Your objective
Only some lines are wanted: please transcribe exactly those from the one containing "Click the Collapse" through the end of the data, pictures excluded.

Source material
=====

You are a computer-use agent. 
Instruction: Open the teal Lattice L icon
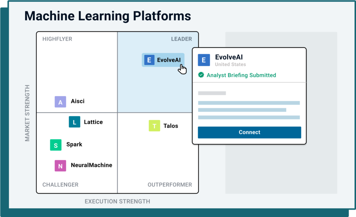click(74, 122)
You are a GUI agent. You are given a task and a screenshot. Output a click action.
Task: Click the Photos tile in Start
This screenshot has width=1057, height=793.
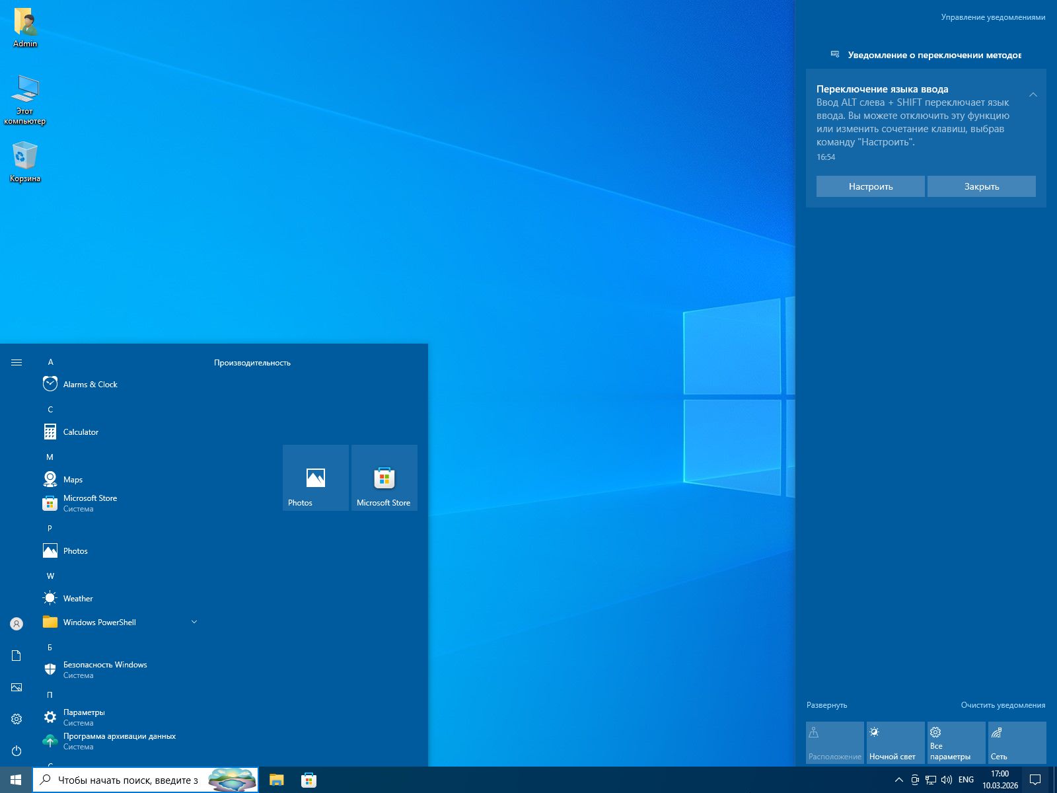click(x=316, y=478)
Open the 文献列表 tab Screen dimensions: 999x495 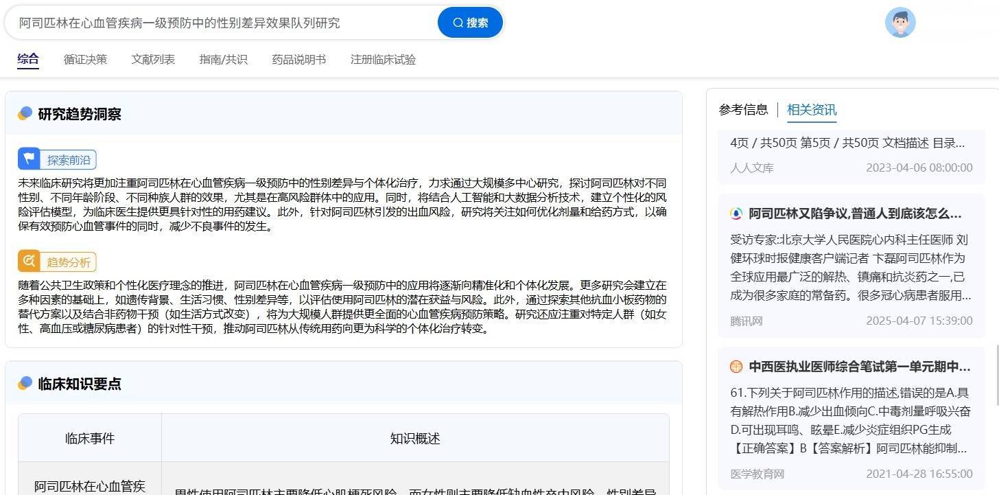tap(152, 60)
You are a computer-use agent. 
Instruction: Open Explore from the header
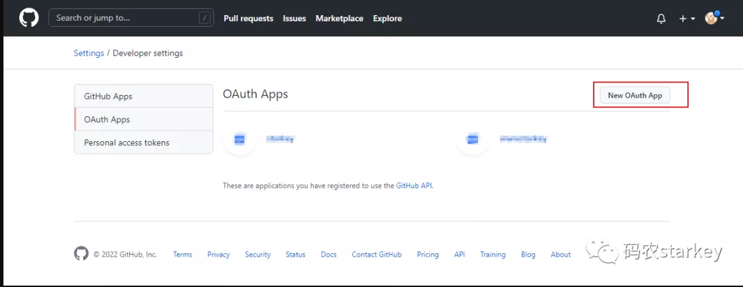[387, 19]
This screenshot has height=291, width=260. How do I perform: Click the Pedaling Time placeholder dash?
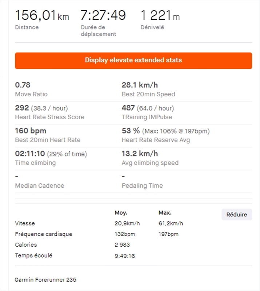pos(124,176)
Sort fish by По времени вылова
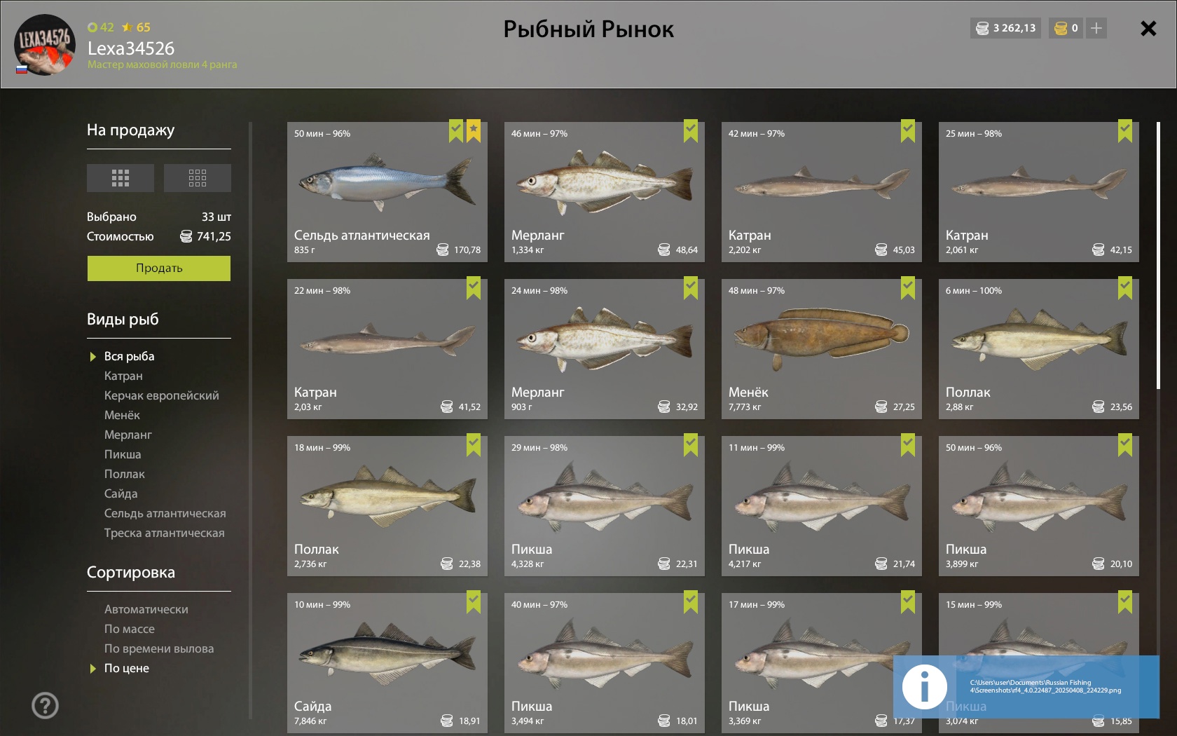The image size is (1177, 736). [x=159, y=648]
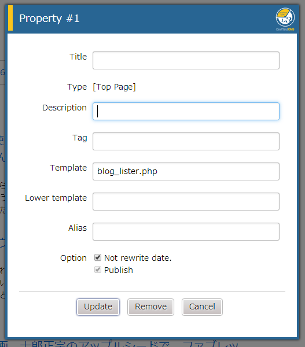The height and width of the screenshot is (347, 305).
Task: Click the yellow accent bar in header
Action: click(x=10, y=18)
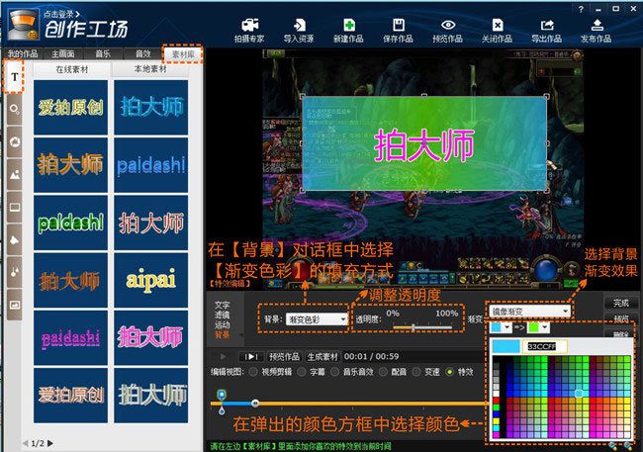Select the 视频剪辑 edit view radio button

pyautogui.click(x=253, y=372)
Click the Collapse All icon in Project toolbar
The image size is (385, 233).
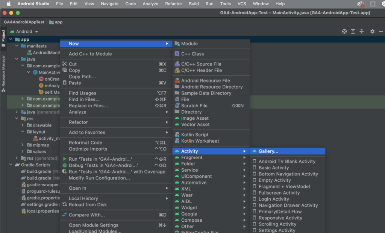[362, 32]
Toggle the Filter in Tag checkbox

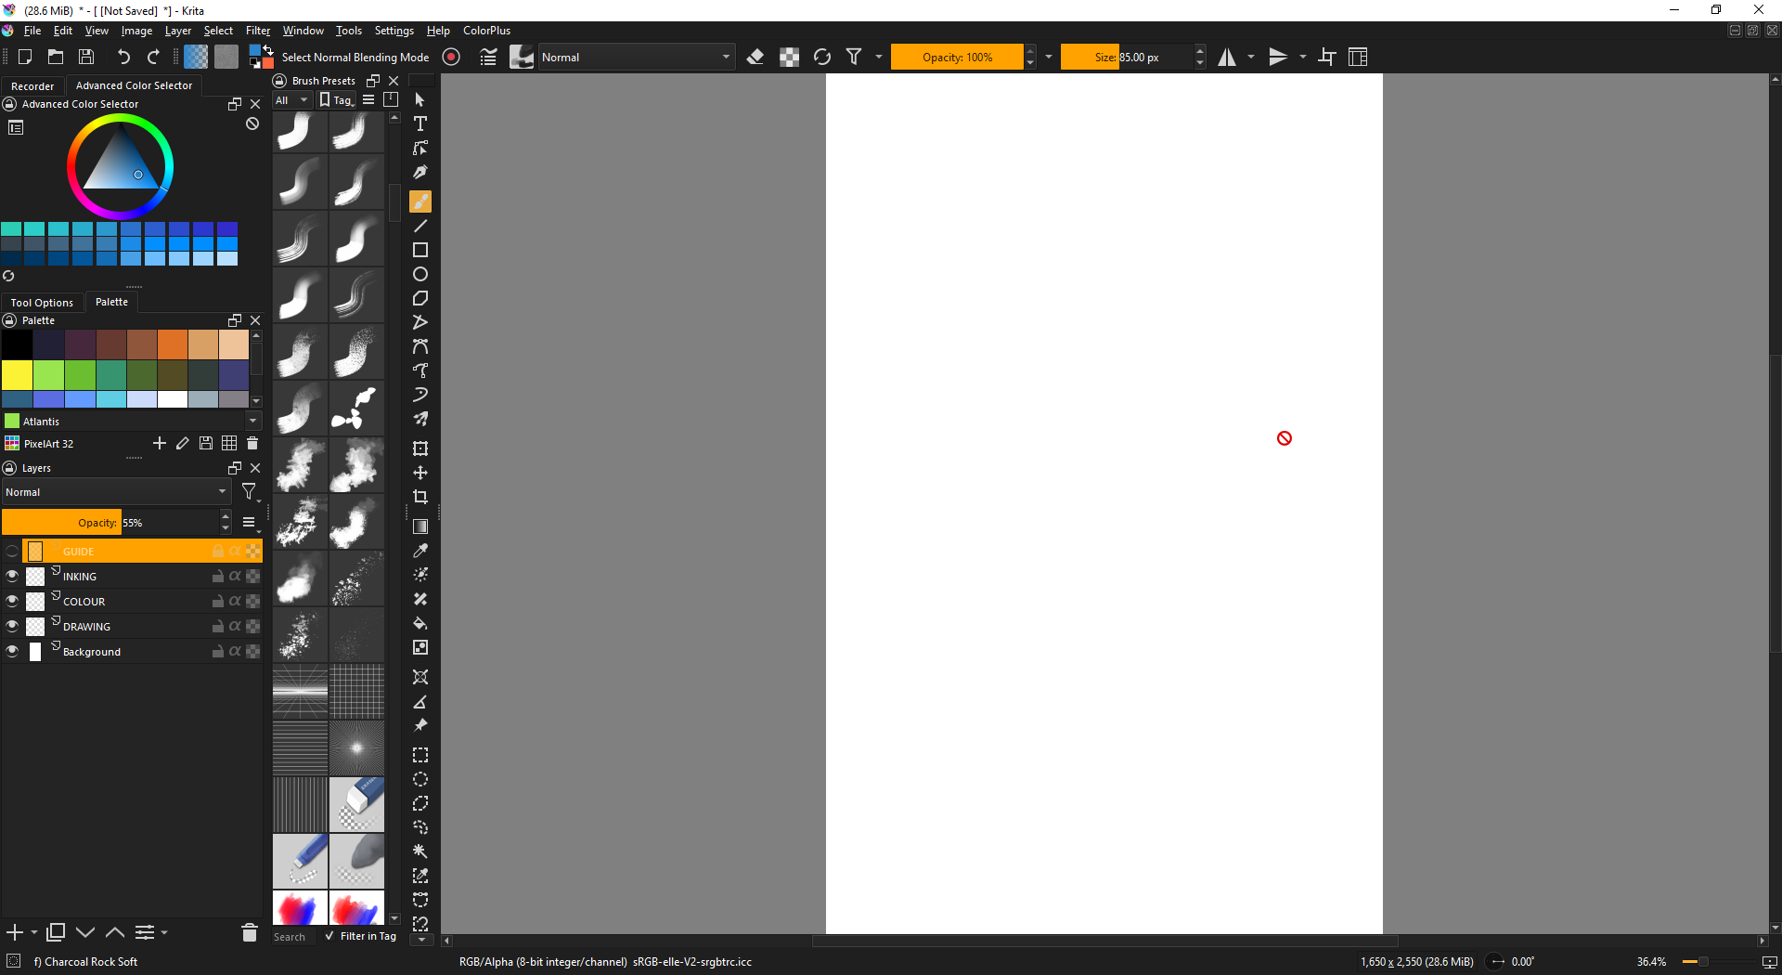click(329, 936)
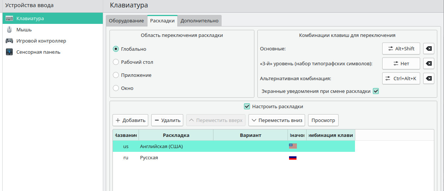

=====

Result for this exercise
Click the Collapse All icon in Project toolbar
The image size is (385, 233).
[362, 32]
Toggle the Filter in Tag checkbox

click(329, 936)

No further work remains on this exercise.